This week kicked off the all-new Epcot International Festival of the Arts, and while we were somewhat surprised last fall when this event was first announced, if you were thinking that this event would be a hastily thrown-together affair, you would actually be quite mistaken. We visited Epcot on the first day of this new festival, and while it’s still too early to judge the entire festival just yet, what we’ve seen in just a single day is already quite encouraging. If you’re planning to visit this new festival in the coming days, here’s everything you should know: 

1. Short lines at food booths, but long waits for actual food

Though the Epcot International Festival of the Arts is a celebration of creativity in all forms, many guests are looking at this new event as an extension of the International Food and Wine Festival, with plenty of interesting new sips and bites available around the park at some familiar-looking kiosks. However, such an assumption would only be half-right, and here’s why: 

First of all, there are far fewer food kiosks around the World Showcase during this event. While the Epcot International Food and Wine Festival has grown in the past few years to include nearly two dozen kiosks, the Epcot International Festival of the Arts has less than a third of that, with fewer than ten kiosks offering "artful" cuisine for guests to savor

However, even though there are less options overall, the portion sizes are a little bigger, and unfortunately that means prices are a little higher as well. Though $40 might get you half a dozen samples during Food and Wine, you'll only get about half that at this new festival, so guests who are looking forward to this component of the festival may want to budget accordingly. 

Finally, one thing we noticed walking around the festival on its opening day was that there seems to be less waiting in line to order these new food items. However, even though lines went really quickly at first, because these dishes are quite involved to assemble, the wait at the window to receive food was quite lengthy, with some guests waiting nearly 15 minutes before being able to take their food. And when you are standing in front of a kiosk, that can feel like an eternity.

While we expect that this may change as the event goes own, as of right now, if you are planning on sampling some of the food offerings at this new festival (and you absolutely should!), definitely budget a good amount of time, as you could be waiting awhile. And speaking of waiting...

2. You’ll probably need a reservation for the Disney on Broadway concert

We were definitely intrigued when it was announced that Broadway talent was coming to Epcot as part of this new festival. Though there are plenty of entertaining shows around Walt Disney World, Disney on Broadway has never had a presence inside the parks, which is actually kind of surprising when you think about it. And based on the reaction to the inaugural Disney on Broadway performance, which featured Ashley Brown and Josh Strickland performing songs from Disney’s on Broadway's greatest hits, including Beauty and the Beast, Mary Poppins, Tarzan, The Little Mermaid and even the upcoming Frozen, Disney on Broadway may be one of the biggest hits at an Epcot festival in a long time. 

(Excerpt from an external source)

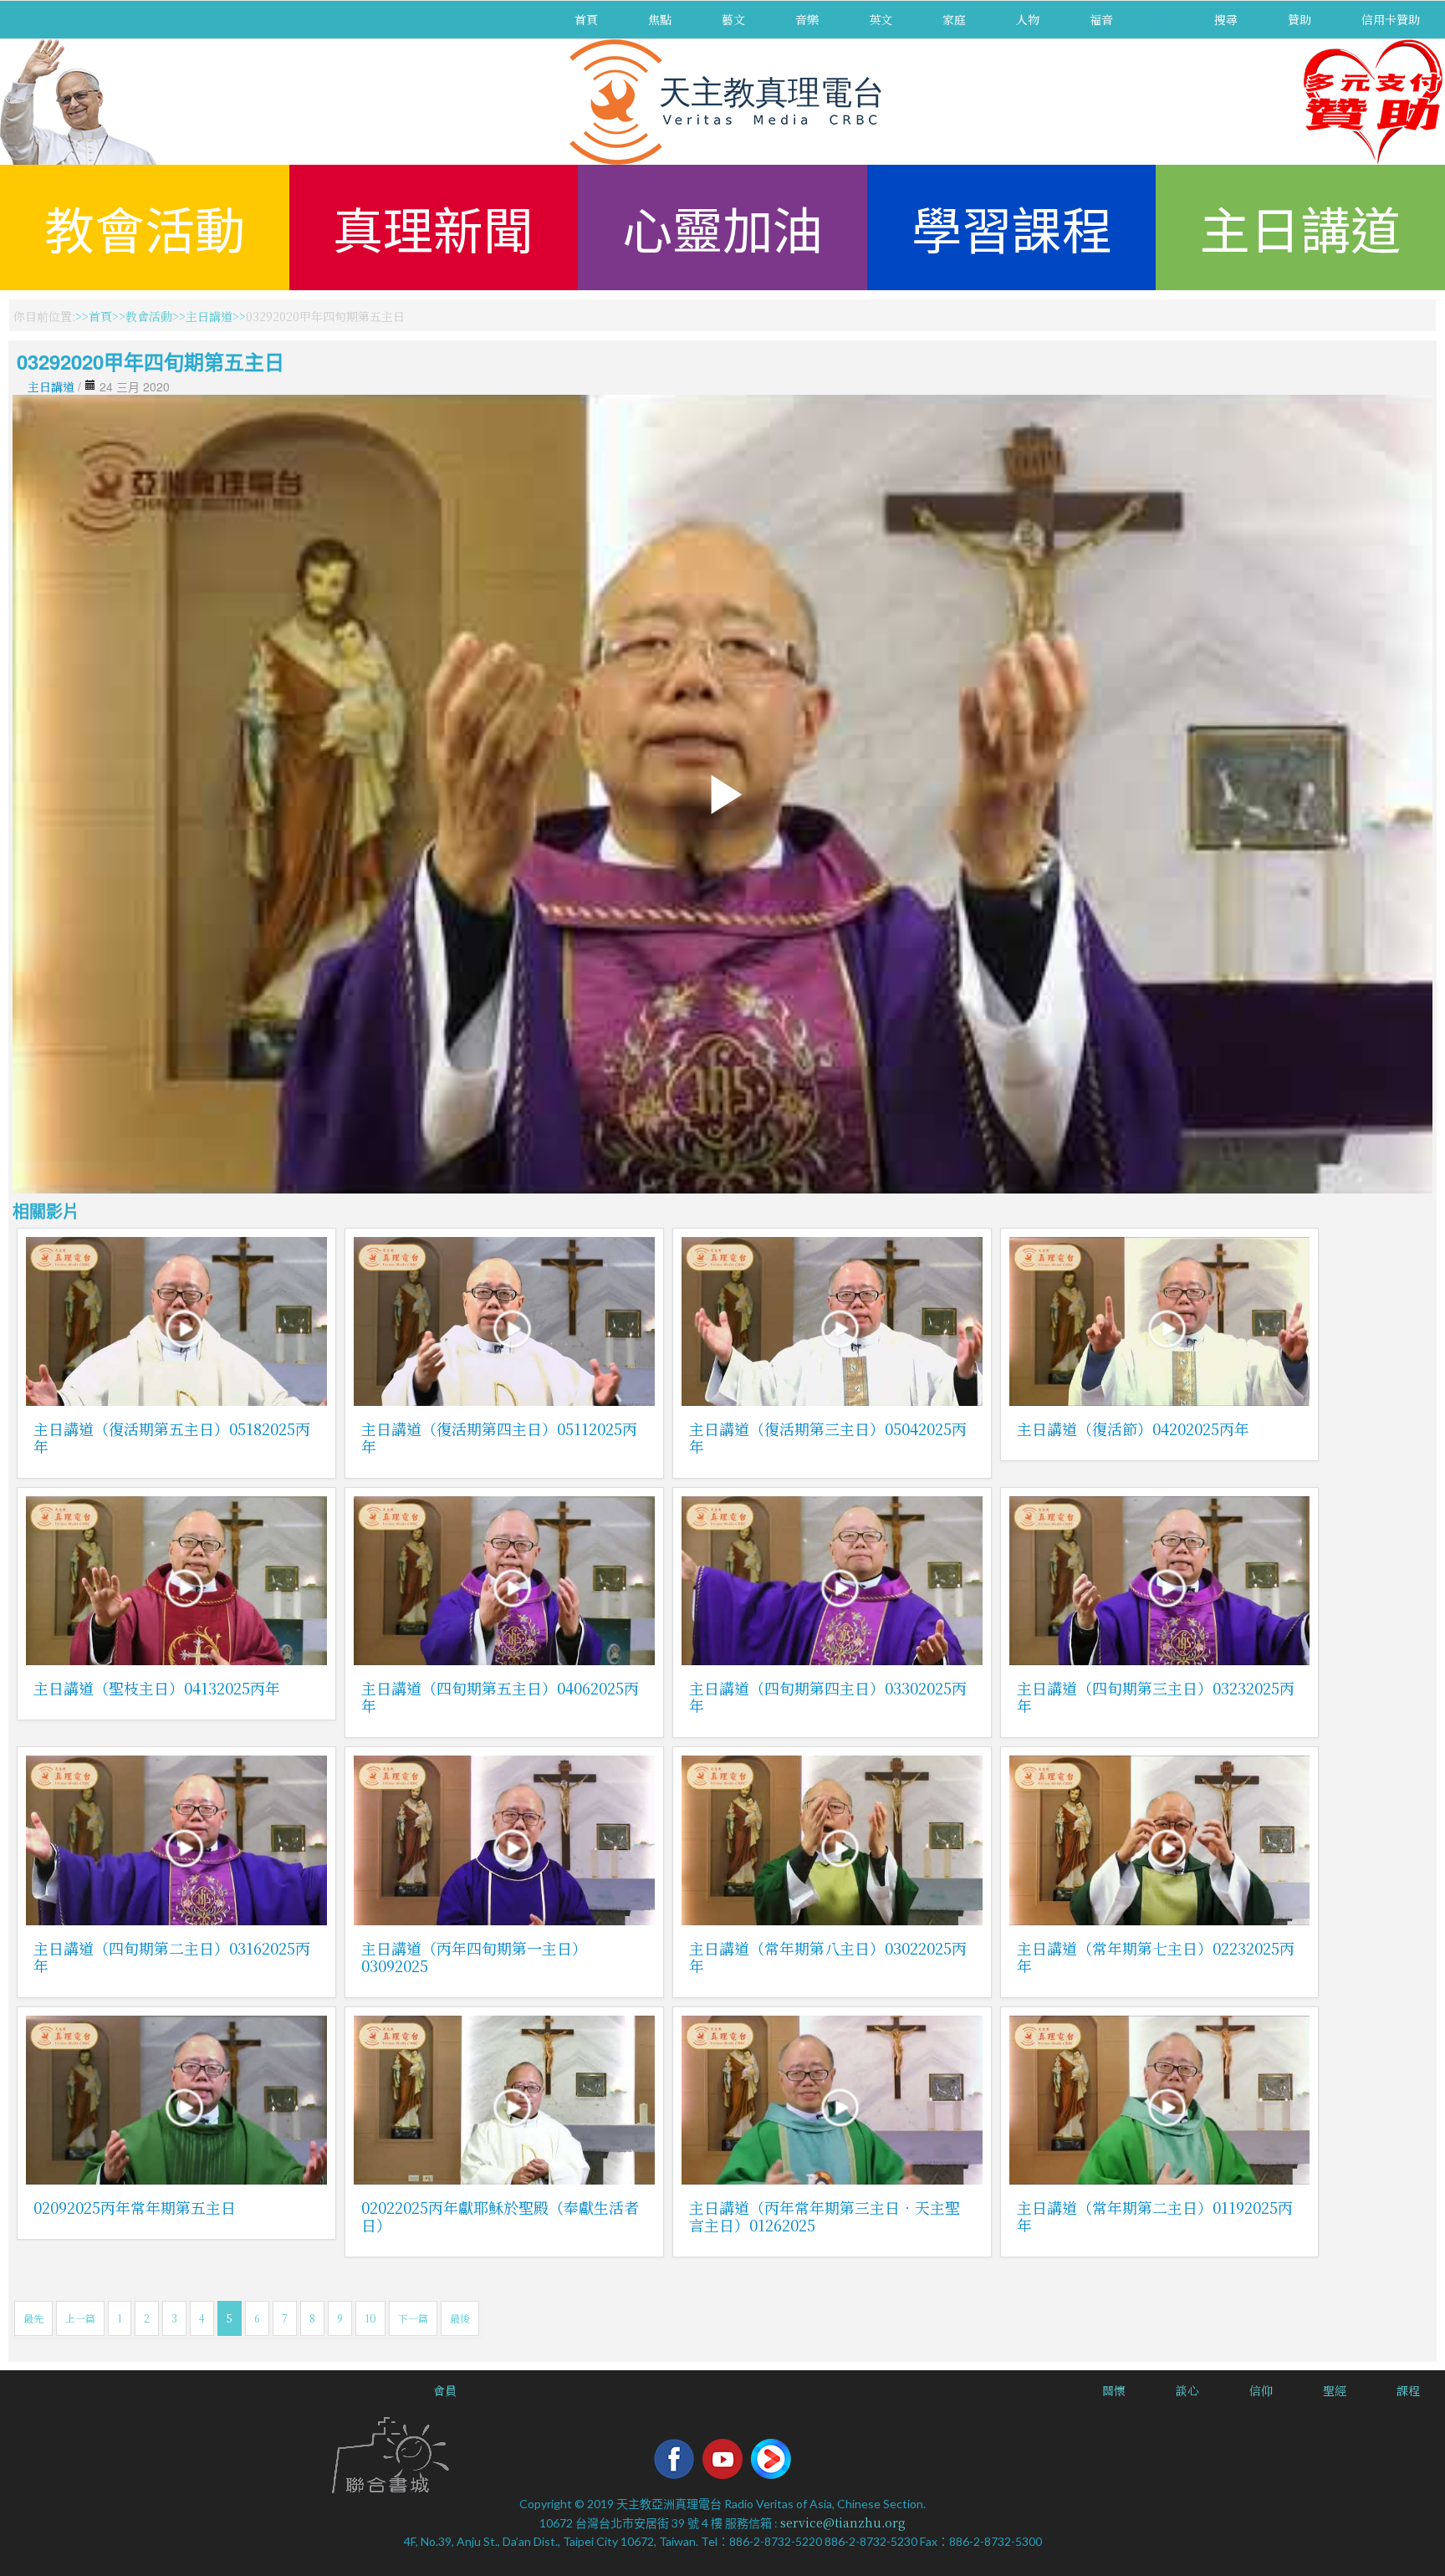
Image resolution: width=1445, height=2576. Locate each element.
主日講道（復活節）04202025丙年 (1133, 1428)
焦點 (659, 19)
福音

Though it's not uncommon to see long queues for popular acts during other Epcot festivals during the year, the standby line for Disney on Broadway's first performance stretched all the way from the America Gardens Theater all the way past the Germany Pavilion, with many guests waiting hours in the rain for the chance to attend one of the three daily shows. 

So the takeaway here is that if you want to see this show, and can get reserved seating, you absolutely should. Walt Disney World annual passholders are currently able to register for reserved seating for a single performance here, and Disney is also offering a dining package that includes a guaranteed seat for the day's Disney on Broadway performance as well. 

While of course you can wait in the stand-by line for Disney on Broadway, if crowds for this new offering are anything like what they were on the first day of this festival, be prepared to camp out for several hours if you want a seat. 



So for #1:

It sounds like the portion sizes are more in line with the big portions at Holidays Around the World food booths, rather than the small sampler-sized portions at Food and Wine.

Can anyone who has been to Festival of the Arts confirm that's what the author means by "the portion sizes are a little bigger"?